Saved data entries
┌────────
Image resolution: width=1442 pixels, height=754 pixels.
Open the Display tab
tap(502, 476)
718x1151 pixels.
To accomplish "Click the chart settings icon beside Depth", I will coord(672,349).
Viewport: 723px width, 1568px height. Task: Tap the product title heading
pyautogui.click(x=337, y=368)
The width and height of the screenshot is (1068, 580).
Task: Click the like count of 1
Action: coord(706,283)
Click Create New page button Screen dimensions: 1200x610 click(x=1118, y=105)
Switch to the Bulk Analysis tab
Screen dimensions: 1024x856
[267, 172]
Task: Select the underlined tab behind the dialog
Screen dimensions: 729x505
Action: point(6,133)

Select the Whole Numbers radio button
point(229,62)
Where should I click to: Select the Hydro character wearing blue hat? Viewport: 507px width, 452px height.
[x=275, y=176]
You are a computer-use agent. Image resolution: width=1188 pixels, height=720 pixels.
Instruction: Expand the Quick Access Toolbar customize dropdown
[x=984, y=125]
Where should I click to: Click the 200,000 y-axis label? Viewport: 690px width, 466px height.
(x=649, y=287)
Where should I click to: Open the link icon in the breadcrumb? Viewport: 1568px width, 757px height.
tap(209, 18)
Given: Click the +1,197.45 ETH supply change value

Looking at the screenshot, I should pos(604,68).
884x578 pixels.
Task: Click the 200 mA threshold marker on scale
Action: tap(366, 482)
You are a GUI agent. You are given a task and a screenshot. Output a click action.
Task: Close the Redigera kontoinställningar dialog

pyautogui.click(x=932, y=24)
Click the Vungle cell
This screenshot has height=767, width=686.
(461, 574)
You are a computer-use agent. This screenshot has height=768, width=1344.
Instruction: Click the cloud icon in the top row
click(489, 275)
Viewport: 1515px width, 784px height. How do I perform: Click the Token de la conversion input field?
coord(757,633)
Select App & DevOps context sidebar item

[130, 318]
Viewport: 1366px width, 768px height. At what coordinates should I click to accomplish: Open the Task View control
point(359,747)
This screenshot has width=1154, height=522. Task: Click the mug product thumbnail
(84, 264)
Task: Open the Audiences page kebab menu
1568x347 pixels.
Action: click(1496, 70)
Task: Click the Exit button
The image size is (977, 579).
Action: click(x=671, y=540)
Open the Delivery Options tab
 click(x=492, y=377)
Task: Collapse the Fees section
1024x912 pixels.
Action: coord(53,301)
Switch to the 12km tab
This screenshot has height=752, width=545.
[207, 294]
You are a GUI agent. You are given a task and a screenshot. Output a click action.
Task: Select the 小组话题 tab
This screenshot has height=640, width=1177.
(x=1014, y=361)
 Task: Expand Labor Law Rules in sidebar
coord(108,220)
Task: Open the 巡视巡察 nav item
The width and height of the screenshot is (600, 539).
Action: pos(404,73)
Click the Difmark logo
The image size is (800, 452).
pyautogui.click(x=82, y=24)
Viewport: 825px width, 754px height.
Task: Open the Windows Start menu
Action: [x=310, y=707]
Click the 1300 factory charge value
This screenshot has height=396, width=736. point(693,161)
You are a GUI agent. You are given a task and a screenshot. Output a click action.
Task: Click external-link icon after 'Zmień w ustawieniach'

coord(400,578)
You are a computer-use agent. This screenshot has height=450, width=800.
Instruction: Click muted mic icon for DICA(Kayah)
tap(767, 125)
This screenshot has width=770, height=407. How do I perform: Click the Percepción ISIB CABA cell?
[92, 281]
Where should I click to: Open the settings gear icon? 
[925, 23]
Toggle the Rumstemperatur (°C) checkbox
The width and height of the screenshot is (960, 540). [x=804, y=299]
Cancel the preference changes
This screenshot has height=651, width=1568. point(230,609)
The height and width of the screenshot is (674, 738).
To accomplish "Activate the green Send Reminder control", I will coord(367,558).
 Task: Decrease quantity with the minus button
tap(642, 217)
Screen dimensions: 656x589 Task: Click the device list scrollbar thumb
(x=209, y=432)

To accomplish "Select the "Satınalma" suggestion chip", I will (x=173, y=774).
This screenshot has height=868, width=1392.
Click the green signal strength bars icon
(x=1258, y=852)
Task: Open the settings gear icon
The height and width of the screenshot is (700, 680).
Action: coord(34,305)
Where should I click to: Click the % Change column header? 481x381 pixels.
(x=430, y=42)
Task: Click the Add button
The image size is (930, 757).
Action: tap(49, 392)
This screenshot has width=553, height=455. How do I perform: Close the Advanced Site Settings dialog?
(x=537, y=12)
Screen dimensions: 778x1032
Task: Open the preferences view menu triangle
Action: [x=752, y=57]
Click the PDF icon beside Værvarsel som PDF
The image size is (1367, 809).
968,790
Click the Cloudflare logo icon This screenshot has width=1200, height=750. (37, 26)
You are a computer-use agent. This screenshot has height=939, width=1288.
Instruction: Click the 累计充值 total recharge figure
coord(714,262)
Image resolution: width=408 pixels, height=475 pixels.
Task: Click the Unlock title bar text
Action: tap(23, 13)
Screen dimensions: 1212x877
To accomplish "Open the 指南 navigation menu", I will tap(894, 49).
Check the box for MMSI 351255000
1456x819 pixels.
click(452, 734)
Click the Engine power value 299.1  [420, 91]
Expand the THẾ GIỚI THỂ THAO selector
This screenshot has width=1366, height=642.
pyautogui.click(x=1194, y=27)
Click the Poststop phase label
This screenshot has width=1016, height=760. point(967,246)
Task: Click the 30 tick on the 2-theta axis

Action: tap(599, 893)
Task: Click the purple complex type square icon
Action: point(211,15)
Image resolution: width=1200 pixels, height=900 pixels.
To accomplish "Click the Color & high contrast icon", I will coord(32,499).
└────────
For each line above that includes the word "will", make a copy of that line.

▶ _ANSWER BOX_
To accomplish "Click the chart settings icon beside Depth", I will coord(672,349).
To accomplish "Activate the green Send Reminder control", I will coord(367,558).
To accomplish "Select the "Satınalma" suggestion chip", I will (x=173, y=774).
To accomplish "Open the 指南 navigation menu", I will tap(894, 49).
To accomplish "Click the Color & high contrast icon", I will coord(32,499).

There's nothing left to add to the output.